| SooperKanoon Citation | sooperkanoon.com/1175281 |
| Court | Mumbai Nagpur High Court |
| Decided On | Jul-09-2014 |
| Case Number | Writ Petition No. 1109 of 2014 |
| Judge | A.P. BHANGALE |
| Appellant | Asha |
| Respondent | Rashmi Trilokchandra Hedaoo and Another |
Oral Judgment:
1. Rule. Rule made returnable forthwith. Heard the matter by consent of learned counsel appearing for the petitioner.
2. Though served, none appeared for the respondents. The respondents remained absent.
3. The petitioner questions the legality, propriety, and correctness of impugned order dated 15.1.2014, passed by learned Seventh Joint Civil Judge Junior Division, Wardha, below Exh.38, in pending Regular Civil Suit No.122 of 2013, whereby the application for permission to file the written statement filed by the petitioner/defendant was rejected. In the result, therefore, the defendant was deprived of filing written statement though it was pleaded that due to intermittent ailment of defendant No.1, written statement could not be filed earlier.
4. The contention is, the petitioner/defendant had moved an application on 8.1.2014 for setting aside no written statement order, passed on 10.10.2013, and sought permission to file the written statement on the ground that since the petitioner was not keeping good health, the written statement could not be filed within time. The petitioner had also annexed the medical certificate in support of her application Exh.38.

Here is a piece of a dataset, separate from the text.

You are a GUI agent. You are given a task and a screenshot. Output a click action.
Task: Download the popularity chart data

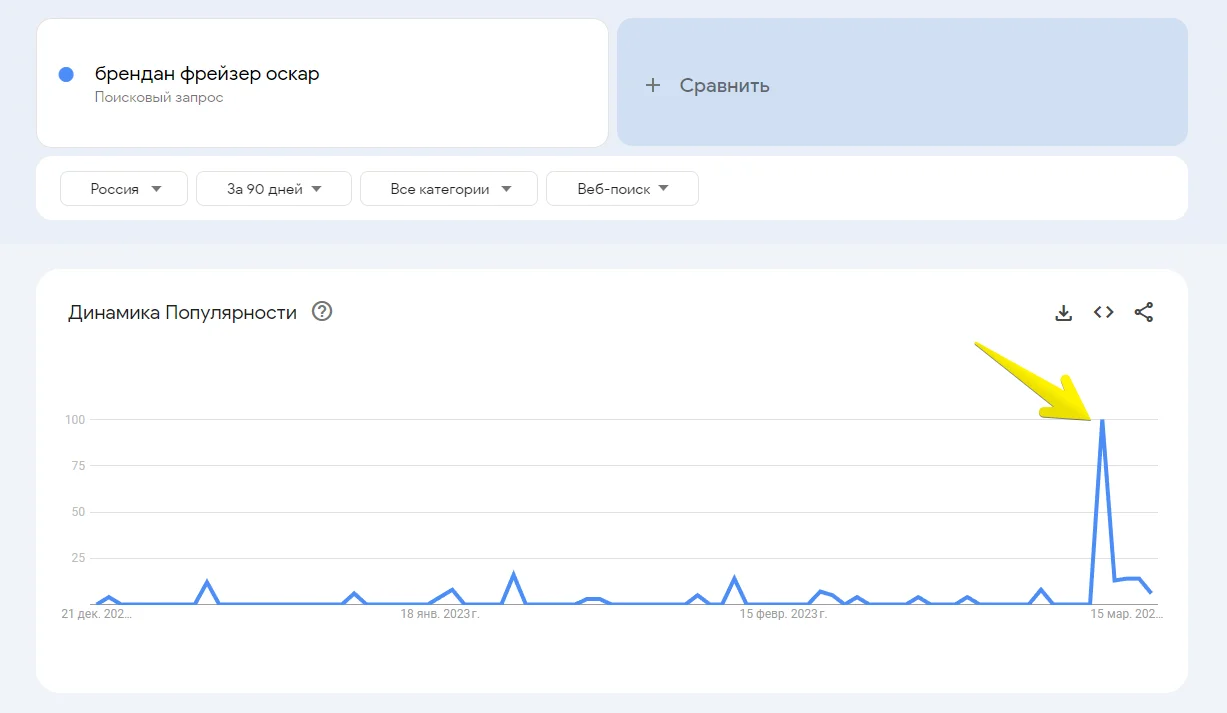[1063, 313]
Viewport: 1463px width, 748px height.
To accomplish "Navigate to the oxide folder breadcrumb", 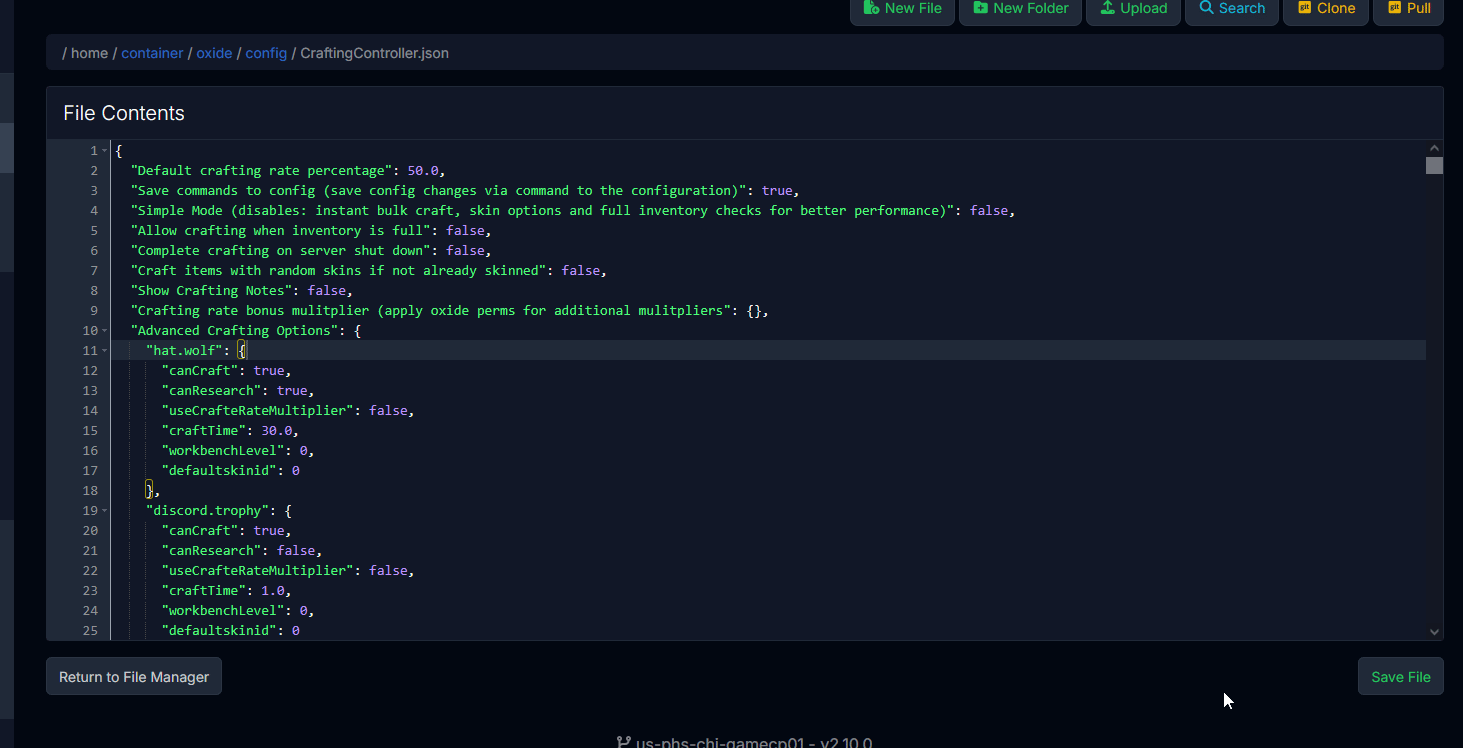I will tap(214, 53).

5. Since respondent No.1/plaintiff had opposed the prayer by reply Exh.39, learned trial Judge made reference to the amendment of the Code of Civil Procedure introduced in the year 2002 and noted that the provision under Order VIII Rule 1, is directory than mandatory and also noted that liberal approach is required to be taken but felt that the delay was deliberate and making reference to the adjournments sought earlier in the suit, was pleased to reject the application for furnishing the written statement.

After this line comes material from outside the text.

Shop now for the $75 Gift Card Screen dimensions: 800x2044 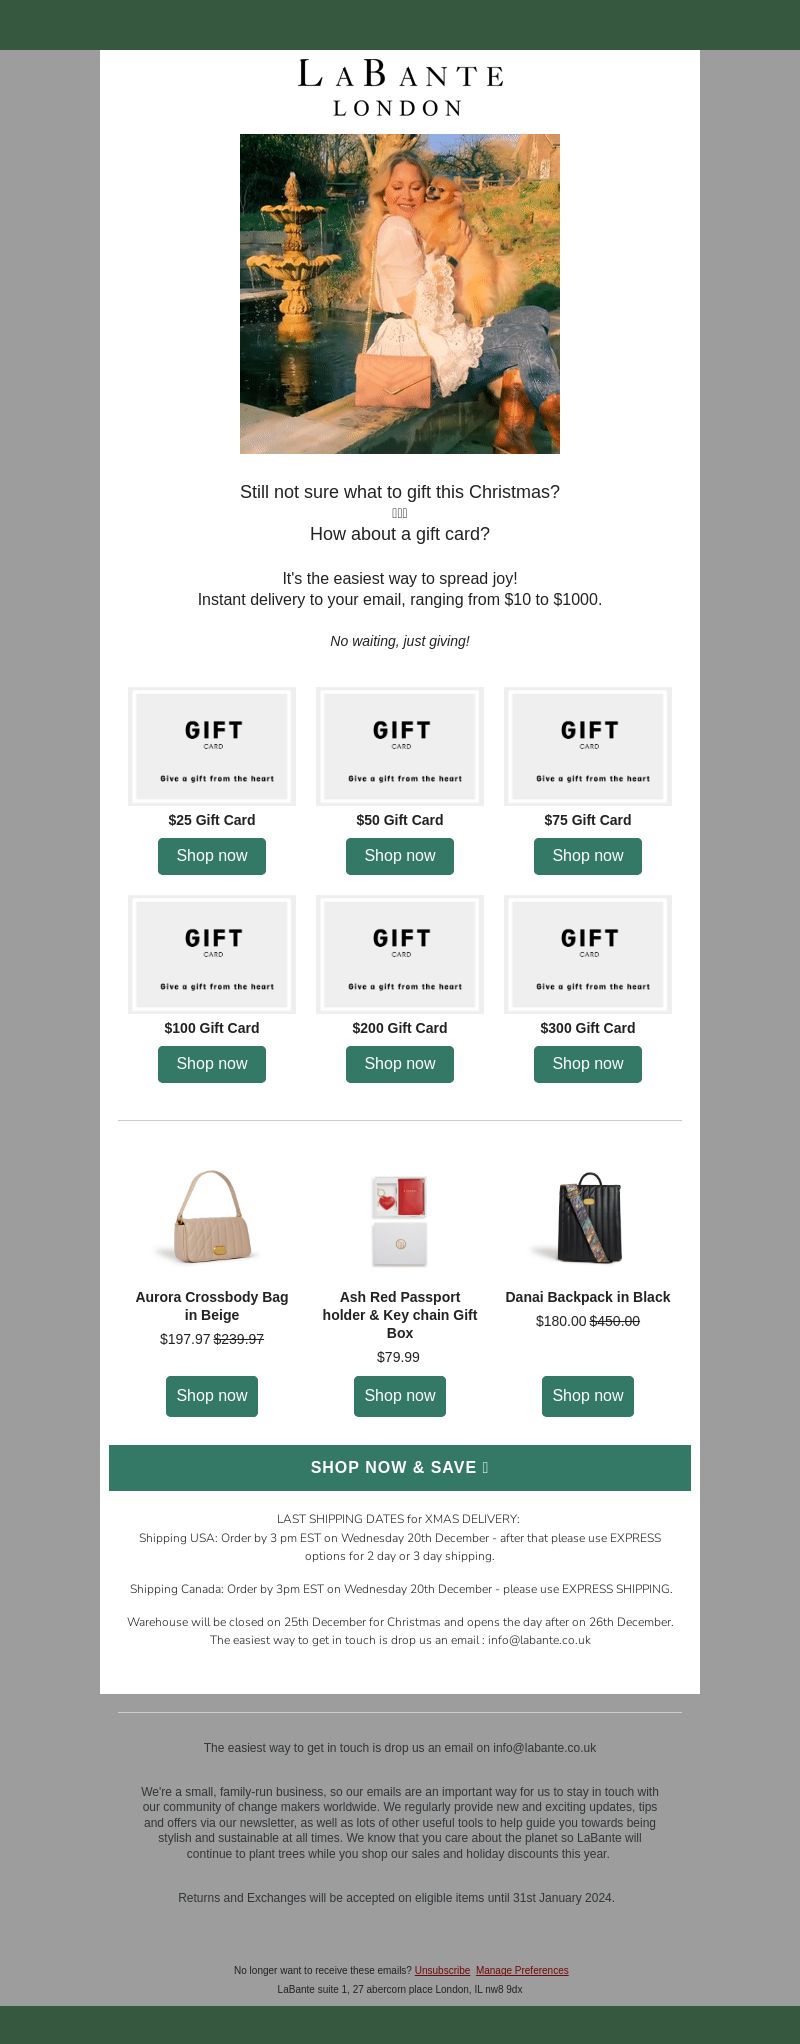click(588, 856)
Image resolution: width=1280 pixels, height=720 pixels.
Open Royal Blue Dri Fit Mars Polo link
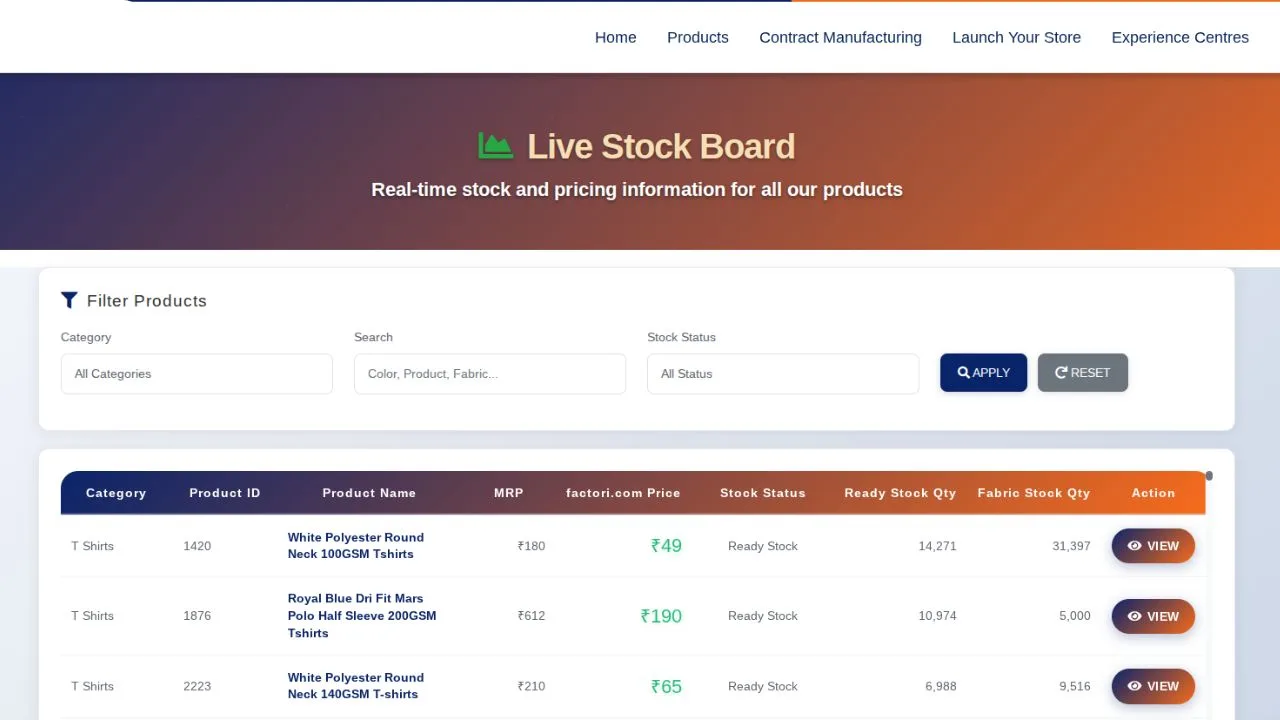tap(361, 616)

6. The relevant provision is stated in Order VIII Rule 1 which provides for 30 days from the date of service of summons on defendant to present the written statement of his defence. Thereafter in view of the proviso, the defendant may apply within 90 days from the date of service of summons to take his written statement on record. This limitation prescribed under the Rule is basically to expedite the trial and not to scuttle it. The provision was considered by the Honourable Supreme Court in the cases of Balraj Taneja and another ..vs.. Sunil Madan and another, reported at (1999)8 SCC 396; as well as in C.N. Ramappa Gowda ..vs.. C.C. Chandregowda (dead) by LRs and another reported at (2012)5SCC 265. The procedural rules are construed as directory though couched in the negative language which appears prohibitory. The Court of Law exist to do complete and substantial justice between the parties even in the absence of complete pleading or pleading by one party only.

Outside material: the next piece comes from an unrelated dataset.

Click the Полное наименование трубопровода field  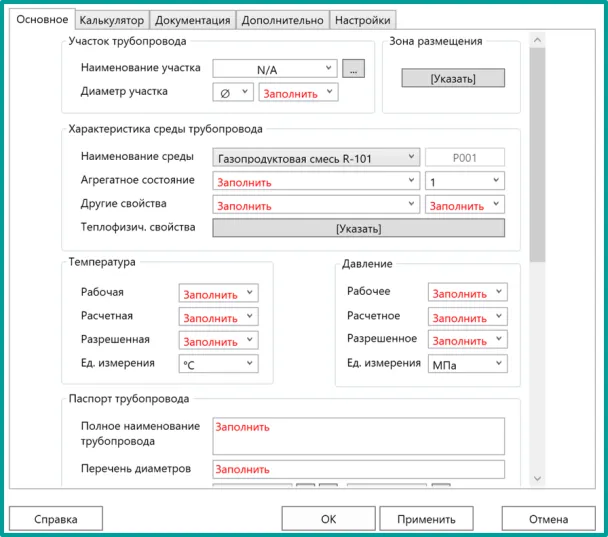[358, 436]
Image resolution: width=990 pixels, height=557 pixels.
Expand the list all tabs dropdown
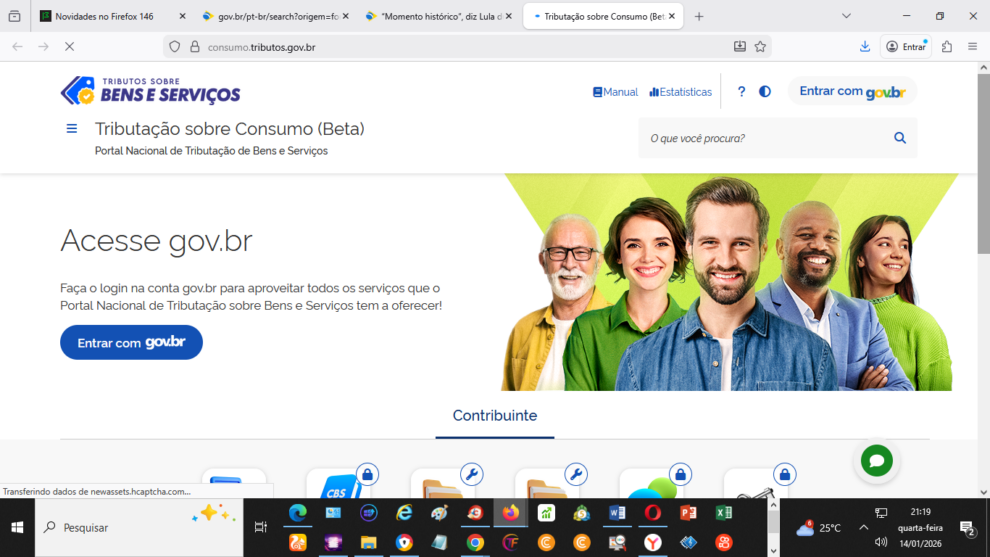coord(846,16)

7. The limitation provided under the Rule though spelled disability upon the defendant as time limit provided in the Rule has expired since the date of service of summons upon the defendant, it does not impose an embargo on the power of Court to extend the time for submission of written statement since the provision being in the domain of procedural law, it is held as directory and not mandatory. The delay can be condoned for sufficient cause in the larger interest of justice subject to imposition of reasonable costs upon the defendant who erred to file the written statement within time limit fixed by the procedural provision. Of course, extension of time limit to file the written statement is with permission of the Court and the Court do extend time for filing the written statement using judicial discretion for adequate reason to permit the written statement which can be filed within extended time subject to reasonable payment of costs to the plaintiff.
8. In the case in hand, the reason stated was ailment of defendant No.1 and the application was supported by the medical certificate. Under these circumstances, I think the learned trial Judge could have graciously permitted filing of the written statement in the larger interest of justice subject to reasonable costs so as to decide the suit on merits and in accordance with law. In that view of the matter, the writ petition needs to be allowed because procedure is handmaid of justice rather than a mistress. The procedural technicality ought not to be allowed to override cause of justice.
9. In the result, the writ petition is allowed. The impugned order dated 15.1.2014, passed by learned Seventh Joint Civil Judge Junior Division, Wardha, below Exh. 38, is set aside. The petitioner/defendant shall file her written statement within a period of fifteen days from today before the trial Court and the trial Court is directed to proceed further to frame issues and to decide the pending regular civil suit on merits and in accordance with law.
The writ petition is allowed accordingly. Rule is made absolute accordingly. No order as to costs.